The FDA is hoping that the increase in medical device regulation over these devices will reduce the amount of unnecessary exposure to radiation that patients experience. The FDA will be concentrating on three devices in particularly. The CT scan, where the scanner produces a 3D image of the body. Nuclear medicine studies when a doctor watches as a radioactive fluid is injected and moved around the body. And last but not least, the fluoroscopy which transfers images of the body onto a monitor whilst emitting radiation. The link between these machines is that they all produce ionizing radiation which can increase the risk of developing cancer over a patient’s lifetime. Women and children are most at risk of developing cancer as a result of radiation exposure and an overdose can lead to health problems including hair loss, cataracts and skin burns.

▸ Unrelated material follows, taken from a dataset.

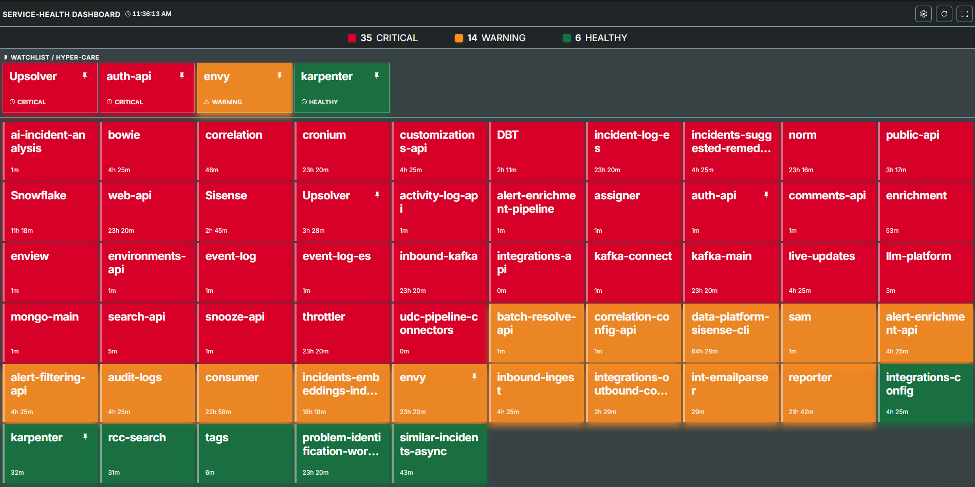Click the healthy checkmark icon on karpenter card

In recent years there has been much discussion over the regulation of radiation-emitting devices. There have been reports of machines being incorrectly programmed so that they produce too much radiation, or the safety precautions have not been followed properly. The health problems mentioned above can be a result of this. The laws and regulations governing the radiation device industry are weak and they are not evenly applied across the USA. And, although the FDA has jurisdiction over radiation-emitting medical devices, they have allowed manufacturers to release a number of them onto the health market without testing their safety and efficiency.
The aim of introducing more medical device regulation for radiation-emitting machines is to limit the exposure of patients to radiation during diagnosis and therapy, thus reducing the risk of developing cancer or the other health risks mentioned.